In Writing

Full disclosure: this phrase is kicking around my head lately because my son made one request for his birthday celebration: that we watch one of the Lord of the Rings movies with him. There I was, trying to figure out how elves intersect with orcs, and one character, a king, uttered, “Dark have been my dreams of late.” I really couldn’t tell you what his dark dreams were, honestly, or how they related to the plot, but the poetry of the line grabbed me immediately, with its vaguely Shakespearean grandeur and its old construction.

I even made an Instagram post for it, using one of the pictures of some Colonial-era graves in St. Paul’s Church in New York City, snapped recently on a walking tour of lower Manhattan. (My kids left yesterday on their three-week-long vacation with their dad, so I’ve got some free time on my hands). But then I figured if I just posted this grim-sounding line with a cemetery in the background on my Instagram account, some people might wonder if an intervention was in order. Here, where I can be as wordy as I like, I can post it for its aesthetic value and chatter on about it without alarming too many readers. I hope. (Really, I’m totally fine. I just think this line is beautiful and old headstones are amazing).

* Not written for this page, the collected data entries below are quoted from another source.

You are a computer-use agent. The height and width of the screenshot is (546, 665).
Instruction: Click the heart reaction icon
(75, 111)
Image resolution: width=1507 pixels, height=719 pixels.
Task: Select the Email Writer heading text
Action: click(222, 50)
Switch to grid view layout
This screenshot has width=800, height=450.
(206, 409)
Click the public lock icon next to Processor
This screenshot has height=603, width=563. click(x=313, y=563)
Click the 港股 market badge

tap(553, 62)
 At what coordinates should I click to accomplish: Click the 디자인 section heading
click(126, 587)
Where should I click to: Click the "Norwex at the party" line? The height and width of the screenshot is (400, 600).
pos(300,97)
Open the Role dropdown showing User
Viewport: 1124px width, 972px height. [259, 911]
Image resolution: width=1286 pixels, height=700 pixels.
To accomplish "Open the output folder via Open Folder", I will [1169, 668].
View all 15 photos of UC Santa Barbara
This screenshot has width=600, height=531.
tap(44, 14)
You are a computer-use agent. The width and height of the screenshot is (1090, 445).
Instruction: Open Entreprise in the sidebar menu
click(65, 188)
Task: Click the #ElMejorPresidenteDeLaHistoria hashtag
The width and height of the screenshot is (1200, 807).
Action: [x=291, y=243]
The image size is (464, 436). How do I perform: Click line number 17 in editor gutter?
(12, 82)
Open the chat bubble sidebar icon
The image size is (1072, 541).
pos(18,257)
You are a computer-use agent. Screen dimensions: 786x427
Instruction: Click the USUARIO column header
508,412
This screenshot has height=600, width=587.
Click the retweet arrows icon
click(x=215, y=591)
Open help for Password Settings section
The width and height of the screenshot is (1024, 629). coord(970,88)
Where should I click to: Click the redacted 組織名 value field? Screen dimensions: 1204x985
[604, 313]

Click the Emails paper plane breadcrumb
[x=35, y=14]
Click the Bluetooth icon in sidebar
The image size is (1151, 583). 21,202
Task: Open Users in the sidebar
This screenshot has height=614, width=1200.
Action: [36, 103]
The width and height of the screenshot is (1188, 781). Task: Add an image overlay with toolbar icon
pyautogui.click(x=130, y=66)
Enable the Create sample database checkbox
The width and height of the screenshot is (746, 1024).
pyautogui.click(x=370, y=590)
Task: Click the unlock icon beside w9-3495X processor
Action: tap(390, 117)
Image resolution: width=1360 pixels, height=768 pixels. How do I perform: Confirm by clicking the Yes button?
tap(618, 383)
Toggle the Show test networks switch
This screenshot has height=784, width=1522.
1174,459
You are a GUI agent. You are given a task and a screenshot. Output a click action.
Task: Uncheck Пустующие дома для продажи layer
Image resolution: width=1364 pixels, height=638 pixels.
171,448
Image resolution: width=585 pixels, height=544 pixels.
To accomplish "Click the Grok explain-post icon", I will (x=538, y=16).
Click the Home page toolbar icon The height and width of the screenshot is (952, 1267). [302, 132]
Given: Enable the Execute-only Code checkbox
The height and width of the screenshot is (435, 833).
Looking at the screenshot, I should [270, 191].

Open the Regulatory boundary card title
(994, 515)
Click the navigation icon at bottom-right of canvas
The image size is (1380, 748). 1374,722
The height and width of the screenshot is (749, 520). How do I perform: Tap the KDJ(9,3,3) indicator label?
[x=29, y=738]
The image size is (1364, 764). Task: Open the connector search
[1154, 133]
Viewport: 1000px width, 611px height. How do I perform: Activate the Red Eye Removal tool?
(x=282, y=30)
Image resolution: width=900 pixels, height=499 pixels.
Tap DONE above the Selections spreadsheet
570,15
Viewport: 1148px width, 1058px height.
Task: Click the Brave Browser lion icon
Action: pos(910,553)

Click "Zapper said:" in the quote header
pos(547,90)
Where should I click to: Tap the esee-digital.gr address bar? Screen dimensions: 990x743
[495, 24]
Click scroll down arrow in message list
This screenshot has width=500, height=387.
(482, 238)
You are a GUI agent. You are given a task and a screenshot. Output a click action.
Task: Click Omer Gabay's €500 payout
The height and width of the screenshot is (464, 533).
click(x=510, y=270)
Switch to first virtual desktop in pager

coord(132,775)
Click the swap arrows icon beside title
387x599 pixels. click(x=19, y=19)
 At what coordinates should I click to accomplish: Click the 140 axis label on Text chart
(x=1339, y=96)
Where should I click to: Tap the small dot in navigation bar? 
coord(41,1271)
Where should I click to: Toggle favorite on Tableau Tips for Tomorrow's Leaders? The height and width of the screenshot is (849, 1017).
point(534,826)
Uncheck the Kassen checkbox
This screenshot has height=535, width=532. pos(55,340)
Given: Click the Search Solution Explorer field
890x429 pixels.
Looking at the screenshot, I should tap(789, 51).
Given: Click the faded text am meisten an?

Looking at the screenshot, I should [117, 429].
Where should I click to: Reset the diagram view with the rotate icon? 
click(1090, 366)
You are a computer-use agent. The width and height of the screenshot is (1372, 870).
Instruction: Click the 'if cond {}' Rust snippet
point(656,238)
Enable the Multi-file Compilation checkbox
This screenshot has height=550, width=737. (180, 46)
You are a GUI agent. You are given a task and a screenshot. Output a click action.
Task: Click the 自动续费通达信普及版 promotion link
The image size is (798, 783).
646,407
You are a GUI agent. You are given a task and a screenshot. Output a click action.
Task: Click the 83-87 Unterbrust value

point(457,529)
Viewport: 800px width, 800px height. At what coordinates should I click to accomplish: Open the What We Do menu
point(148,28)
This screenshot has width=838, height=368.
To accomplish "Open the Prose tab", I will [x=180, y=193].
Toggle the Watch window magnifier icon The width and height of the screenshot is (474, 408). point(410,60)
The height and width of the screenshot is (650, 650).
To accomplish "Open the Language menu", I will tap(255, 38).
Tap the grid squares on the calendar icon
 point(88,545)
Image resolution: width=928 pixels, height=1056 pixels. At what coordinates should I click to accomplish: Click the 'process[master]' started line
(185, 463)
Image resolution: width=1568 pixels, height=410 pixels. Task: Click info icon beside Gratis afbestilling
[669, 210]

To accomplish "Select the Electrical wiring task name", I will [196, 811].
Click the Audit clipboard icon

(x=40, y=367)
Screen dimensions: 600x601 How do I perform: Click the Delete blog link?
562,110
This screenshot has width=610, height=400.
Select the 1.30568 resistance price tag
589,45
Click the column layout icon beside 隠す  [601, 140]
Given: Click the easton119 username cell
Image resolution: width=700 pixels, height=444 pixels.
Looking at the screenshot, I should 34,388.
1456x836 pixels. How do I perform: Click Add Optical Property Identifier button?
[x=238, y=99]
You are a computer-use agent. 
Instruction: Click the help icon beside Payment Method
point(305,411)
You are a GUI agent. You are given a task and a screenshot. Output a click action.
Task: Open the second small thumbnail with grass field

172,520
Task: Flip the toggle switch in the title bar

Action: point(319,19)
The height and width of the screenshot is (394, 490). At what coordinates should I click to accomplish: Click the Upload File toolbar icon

Anyway, so thinking about this gorgeous line, I began to wonder what attracted me to it so. Could it be just its beauty, its melodic, haunting quality? Yes, I think, that’s the crux of its appeal to me. But there’s this other thing, too: I dream a lot. And my dreams are almost always dark. It is a rare night that I don’t bolt up in the middle of it, heart pounding, the memory of a screeching harpy that was about to eat my head still as real as my slowly-materializing bedroom. So, yeah, dark have been my dreams of late.

But, then, they’ve always been that way. I have a distinct memory of a dream I had in my early teens, which took place next to a pool at the top of the Empire State Building in a weird, partially two-dimensional world (just so you know, there’s no pool at the top of the Empire State Building). I can still visualize that scene, although time has erased what particular horror was about to befall me in this imaginary (and impractically-placed) body of water. I can remember a lot of nightmare locations, as real as places I’ve visited. There have been many times I’ve woken up and felt that I was leaving the real world, and coming back to this fictitious and more staid place where I only sometimes visit.

The dreams are dark and insistent enough that I often fight sleep, like a fussy toddler. I read until my eyelids won’t stay up anymore, and I lie to myself that I’ll just rest my eyes for a minute, only to wake up with a start, my phone resting on my chest in the middle of the night. Or I watch T.V. until sleep takes me, trying always to stay up just one scene more. And, yes, I’m aware of the circular problem with that approach: the more noise and distraction I let into my pre-sleep time, the worse I’ll sleep. But the stark terror of the moments before sleep is such that it’s a risk I’m willing to take. It never looks quite as bleak as in the dark before sleep comes.

For a long time, I thought this was how sleep was for most people. Not my ex-husband, of course, who slept like he’d been drugged with something really strong and fast-acting, or my kids, too young and pure to have enough to be scared of. But everyone else. Eventually I learned that, nope, most people like sleep, and sleep well, if somewhat less as years wear on.

So I’ve been left to ponder the function of my complicated relationship with sleep. Obviously humans need rest, and resting badly probably isn’t good for me. And it’s not like I’m getting amazing plots from these hauntings: they’re usually just sketches of dread, not fully-fleshed out plot lines. But I suppose there’s some literary value in being confronted with abject fear over and over again. Stories are nothing more than engines of change for characters, and change often brings scary things with it. Becoming intimately acquainted with the many faces of danger, and fear, must work some muscle my brain wants worked.

In a weird way, I’m sort of used to these feelings. Like other things that have been hard in my life, it’s not like I choose them, exactly, but that I try to mine them for value and growth. And if the day should come when I can no longer say, “Dark have been my dreams of late,” I’ll be pretty happy with that, too.